Mais mais évidemment cette certaine gauche qui est la gauche non républicaine, la gauche éléfiste qui vous dit que vous êtes islamophobe et donc sensément raciste lorsque vous défendez la laïcité, elle vous met dans un inconfort intellectuel dont il dont personne n'a envie. Donc il faut être extrêmement assuré de son fait et de son explication sur des sujets qui sont devenus techniques. La laïcité et la liberté d'expression.
Comme c'est des sujets très politisé et très instrumentalisé politiquement, ils sont devenus techniques. Il faut être très assuré de soi pour se défendre lorsqu'on est taxé de raciste. Et du coup cet anathème moral, il est presque plus délétaire encore que le couteau des islamistes pour pour voilà pour les professeurs qui veulent défendre la cité.

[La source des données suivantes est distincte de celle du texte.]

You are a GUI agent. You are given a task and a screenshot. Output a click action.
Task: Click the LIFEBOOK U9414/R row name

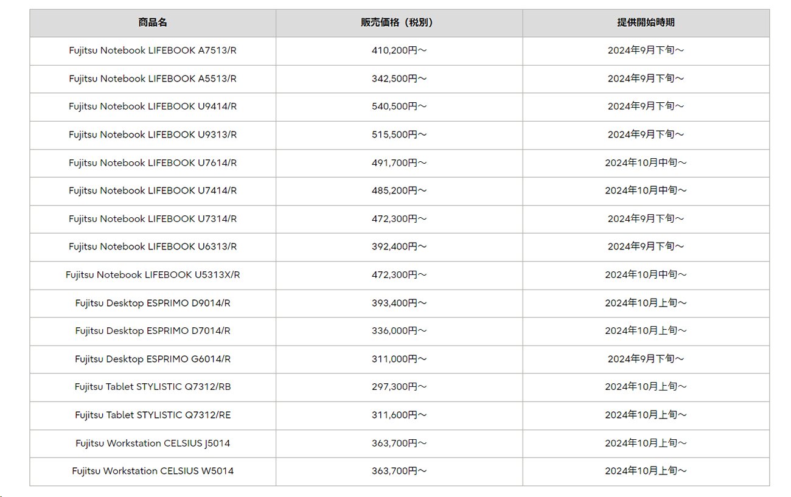(x=153, y=106)
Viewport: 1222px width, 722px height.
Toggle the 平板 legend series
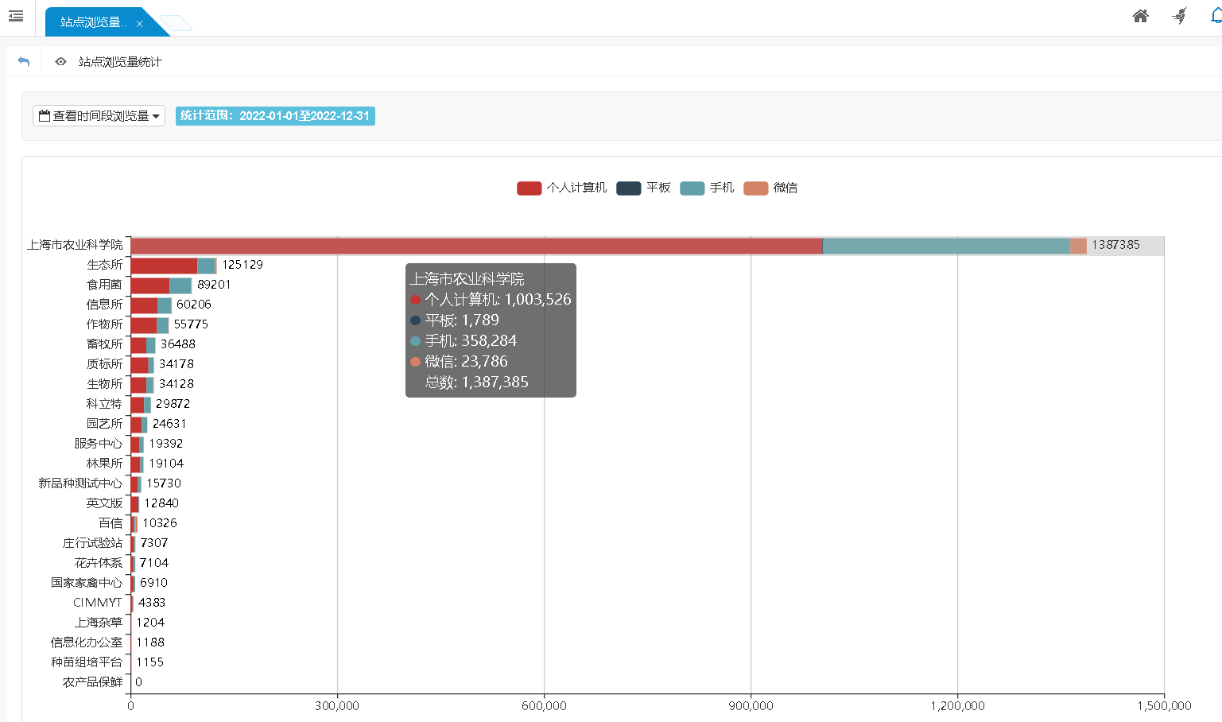click(643, 188)
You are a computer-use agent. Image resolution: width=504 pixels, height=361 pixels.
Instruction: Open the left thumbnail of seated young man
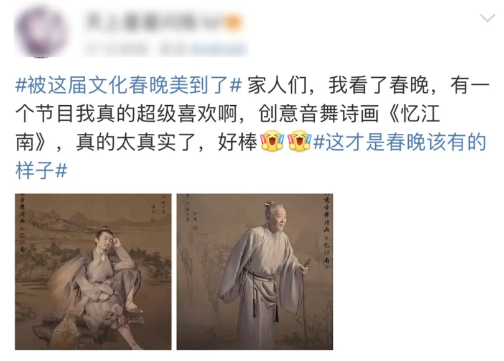[x=93, y=271]
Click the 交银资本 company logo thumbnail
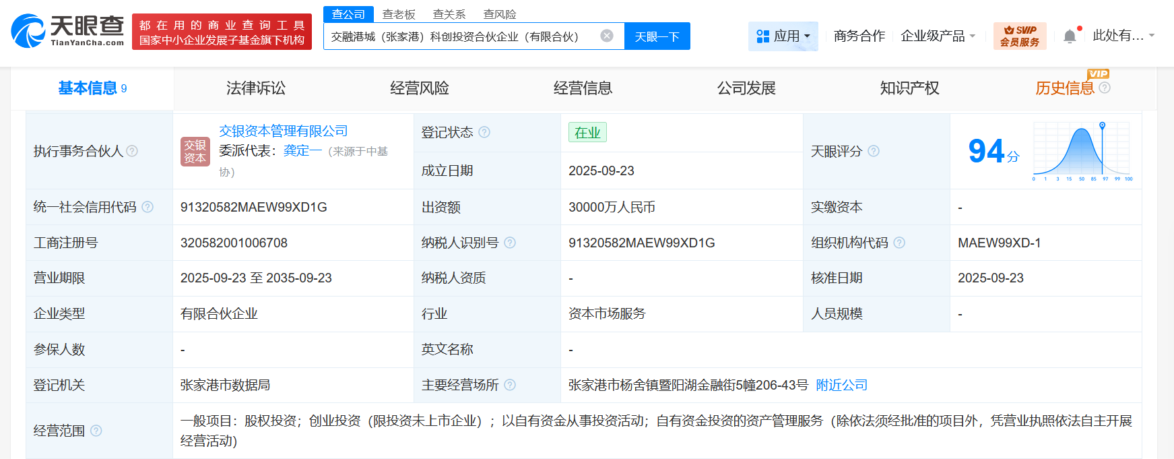 pos(195,151)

Merci en tout cas de le faire à l'antenne et loin de moi l'intention de vous traiter de raciste Delphine Gérard. Je rappelle le titre de votre livre Madame, vous n'avez pas le droit. C'est paru chez JC la Tess.
Merci et bonne journée à vous et et bon courage face à vos élèves parce que vous parlerez évidemment de Samuel Pat comme beaucoup de profs vont le faire aujourd'hui et on on les salue.